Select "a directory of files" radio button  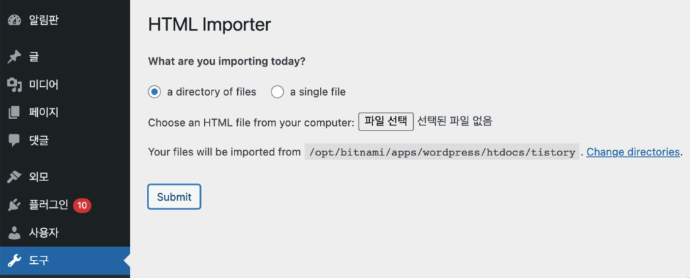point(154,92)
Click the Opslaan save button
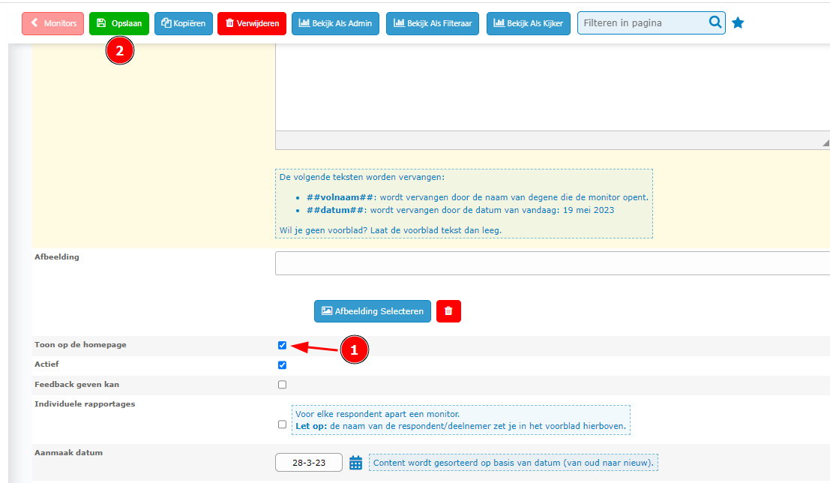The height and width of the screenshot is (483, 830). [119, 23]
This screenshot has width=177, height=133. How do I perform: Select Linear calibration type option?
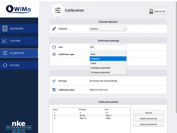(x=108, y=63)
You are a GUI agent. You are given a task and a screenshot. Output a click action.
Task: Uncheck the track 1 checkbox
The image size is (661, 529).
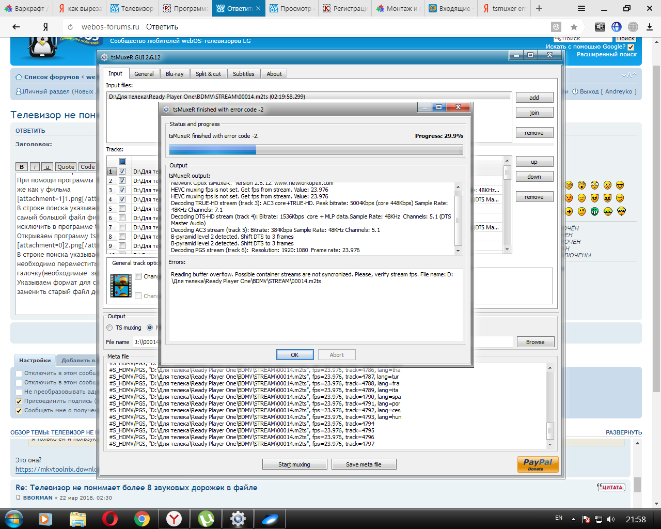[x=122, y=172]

THE TASK -> Using the records above, extract exactly and only the lines from the one with "Click the Opslaan save button" through the final line, inclusive, leaving out pictures.

EXERCISE ANSWER ->
Click the Opslaan save button
The height and width of the screenshot is (483, 830). [119, 23]
This screenshot has width=177, height=133. How do I perform: Select Linear calibration type option?
(x=108, y=63)
You are a GUI agent. You are given a task and a screenshot. Output a click action.
Task: Uncheck the track 1 checkbox
The image size is (661, 529).
[x=122, y=172]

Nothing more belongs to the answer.